§ SET EXERCISE:
Write out the lines exactly as they appear, from the line containing "How do I perform: Go to next change arrow?" through the end of the items, including both of those lines.

Item-finding records
○ ○ ○ ○ ○
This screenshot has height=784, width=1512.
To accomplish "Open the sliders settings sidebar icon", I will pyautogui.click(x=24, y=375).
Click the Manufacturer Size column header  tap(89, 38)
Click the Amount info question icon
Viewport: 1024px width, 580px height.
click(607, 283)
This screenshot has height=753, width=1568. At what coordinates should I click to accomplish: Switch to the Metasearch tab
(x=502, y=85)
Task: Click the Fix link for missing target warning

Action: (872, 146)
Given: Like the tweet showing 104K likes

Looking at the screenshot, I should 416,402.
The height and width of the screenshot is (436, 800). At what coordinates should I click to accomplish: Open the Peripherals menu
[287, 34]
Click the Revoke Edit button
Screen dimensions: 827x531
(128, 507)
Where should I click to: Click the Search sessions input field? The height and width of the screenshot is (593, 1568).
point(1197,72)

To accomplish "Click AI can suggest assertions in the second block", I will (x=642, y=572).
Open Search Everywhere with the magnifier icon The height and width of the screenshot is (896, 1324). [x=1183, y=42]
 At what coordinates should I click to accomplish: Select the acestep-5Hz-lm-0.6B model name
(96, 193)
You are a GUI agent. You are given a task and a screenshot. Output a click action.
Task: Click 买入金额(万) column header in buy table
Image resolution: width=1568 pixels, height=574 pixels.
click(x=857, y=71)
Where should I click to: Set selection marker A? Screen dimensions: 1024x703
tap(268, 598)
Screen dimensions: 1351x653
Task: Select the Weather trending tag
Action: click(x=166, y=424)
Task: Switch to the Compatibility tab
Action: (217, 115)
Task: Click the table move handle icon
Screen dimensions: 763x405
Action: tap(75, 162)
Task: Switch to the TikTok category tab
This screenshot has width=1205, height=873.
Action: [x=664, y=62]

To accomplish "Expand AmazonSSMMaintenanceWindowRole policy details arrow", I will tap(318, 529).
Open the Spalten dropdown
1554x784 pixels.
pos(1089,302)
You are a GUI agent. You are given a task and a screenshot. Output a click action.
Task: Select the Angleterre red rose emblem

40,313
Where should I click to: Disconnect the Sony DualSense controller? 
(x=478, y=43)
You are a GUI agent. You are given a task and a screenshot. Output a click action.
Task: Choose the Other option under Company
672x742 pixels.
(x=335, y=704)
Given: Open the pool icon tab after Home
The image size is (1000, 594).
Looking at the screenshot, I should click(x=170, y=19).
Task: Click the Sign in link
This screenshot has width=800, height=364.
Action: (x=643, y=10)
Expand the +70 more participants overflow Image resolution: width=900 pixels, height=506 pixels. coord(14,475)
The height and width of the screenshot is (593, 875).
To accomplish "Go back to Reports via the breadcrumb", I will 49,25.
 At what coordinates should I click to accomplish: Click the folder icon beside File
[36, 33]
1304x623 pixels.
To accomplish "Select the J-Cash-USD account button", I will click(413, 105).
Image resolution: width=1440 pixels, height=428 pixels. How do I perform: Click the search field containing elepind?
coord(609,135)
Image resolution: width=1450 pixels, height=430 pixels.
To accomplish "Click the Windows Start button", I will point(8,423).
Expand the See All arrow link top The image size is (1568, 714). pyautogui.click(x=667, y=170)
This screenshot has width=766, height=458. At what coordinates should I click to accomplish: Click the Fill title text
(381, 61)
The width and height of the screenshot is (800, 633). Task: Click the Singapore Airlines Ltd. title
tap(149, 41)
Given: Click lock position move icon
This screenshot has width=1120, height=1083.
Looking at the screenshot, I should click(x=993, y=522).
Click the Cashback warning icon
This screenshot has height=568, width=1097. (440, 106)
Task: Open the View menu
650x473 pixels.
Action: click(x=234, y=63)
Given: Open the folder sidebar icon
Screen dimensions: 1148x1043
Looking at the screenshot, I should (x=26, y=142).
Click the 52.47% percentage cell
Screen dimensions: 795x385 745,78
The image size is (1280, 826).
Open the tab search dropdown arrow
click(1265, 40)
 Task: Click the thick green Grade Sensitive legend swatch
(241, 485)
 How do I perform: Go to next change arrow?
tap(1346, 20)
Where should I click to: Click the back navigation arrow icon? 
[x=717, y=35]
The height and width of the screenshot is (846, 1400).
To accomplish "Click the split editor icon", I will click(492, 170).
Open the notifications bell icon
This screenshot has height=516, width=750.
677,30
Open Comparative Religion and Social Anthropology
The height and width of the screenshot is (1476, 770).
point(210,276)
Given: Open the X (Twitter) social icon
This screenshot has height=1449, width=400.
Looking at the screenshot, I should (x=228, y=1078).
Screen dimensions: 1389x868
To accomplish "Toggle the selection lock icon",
○ ○ ○ ○ ○
§ TASK RESULT:
 How do I perform: Go to next change arrow?
tap(1346, 20)
Where should I click to: Click the back navigation arrow icon? 
[x=717, y=35]
The height and width of the screenshot is (846, 1400).
To accomplish "Click the split editor icon", I will click(492, 170).
Open the notifications bell icon
This screenshot has height=516, width=750.
677,30
Open Comparative Religion and Social Anthropology
The height and width of the screenshot is (1476, 770).
point(210,276)
Given: Open the X (Twitter) social icon
This screenshot has height=1449, width=400.
Looking at the screenshot, I should (x=228, y=1078).
Screen dimensions: 1389x868
To accomplish "Toggle the selection lock icon",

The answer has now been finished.